A realidade tratou de fazer o que o Conselho Mundial da FIA não teve tomates para fazer: repôr a Justiça no campoenato mundial de pilotos.
Raikkonen é o merecido campeão após os dois vice-campeonatos (2003 e 2005).
Hamilton foi prodigioso e conseguiu o vice-campeonato, mantendo a sua tradição de bater o seu colega de equipa (mais poles, mais voltas rápidas... e mais azar!...), o que é um feito memorável, só ensombrado pelo triste caso do Spygate.
A hierarquia final entre os três pretendentes ao título foi a correcta.
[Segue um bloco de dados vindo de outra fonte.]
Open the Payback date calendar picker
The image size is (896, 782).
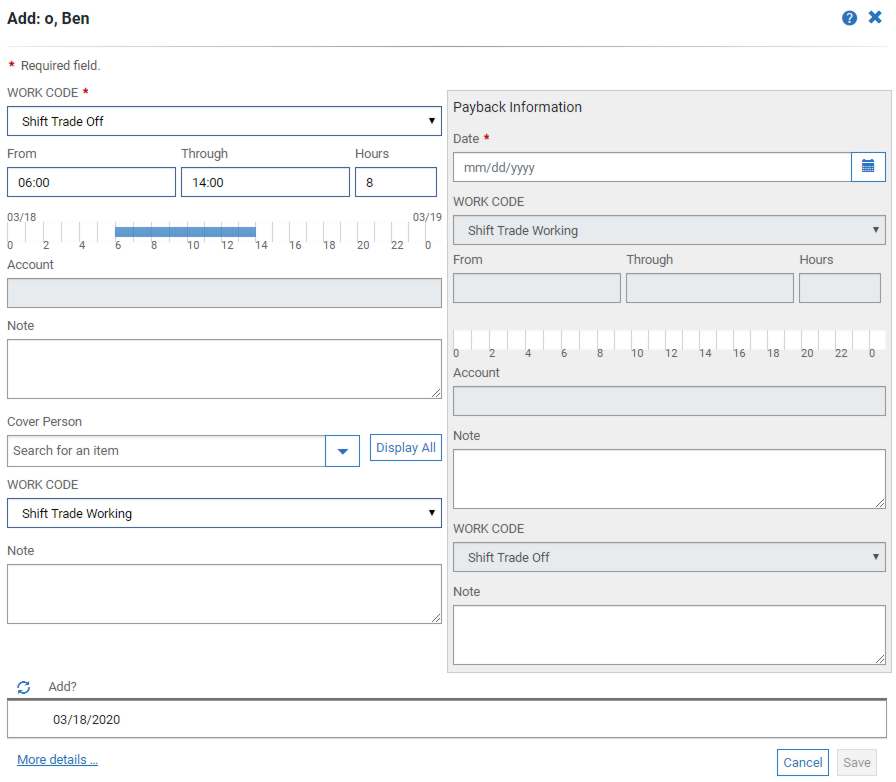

A Ferrari esteve IMPERIAL: Raikkonen e Massa rodaram noutra dimensão e desta vez a Ferrari não falhou com a fiabilidade como em 2006. Bravo! Jean Todt mostrou uma vez mais o seu alto quilate de gestor e decisor desportivo. Depois de tal demonstração, só sai da Ferrari querendo.
Hamilton voltou a ser visitado pelo azar quando carro subitamente ficou lento, relegando-o em poucos segundos para a 18ª posição... Ele tentou fazer uma corrida de recuperação à Schumacher (2006), mas a táctica das 3 paragens não se revelou frutífera.
Alonso, ao seu estilo usual, limitou-se a aguardar que caísse algo do céu, tipo-género-estilo a desistência de um dos Ferrari: em 2005 pode contar com os motores partidos de Raikkonen, em 2006 com a falha de fiabilidade da Ferrari nas duas últimas corridas após uma fenomenal recuperação de 26 pts por parte de Schumacher... Este ano não houve milagre, e nada lhe caíu do céu numa bandeja dourada: vai daí o 3º lugar no campeonato 2007.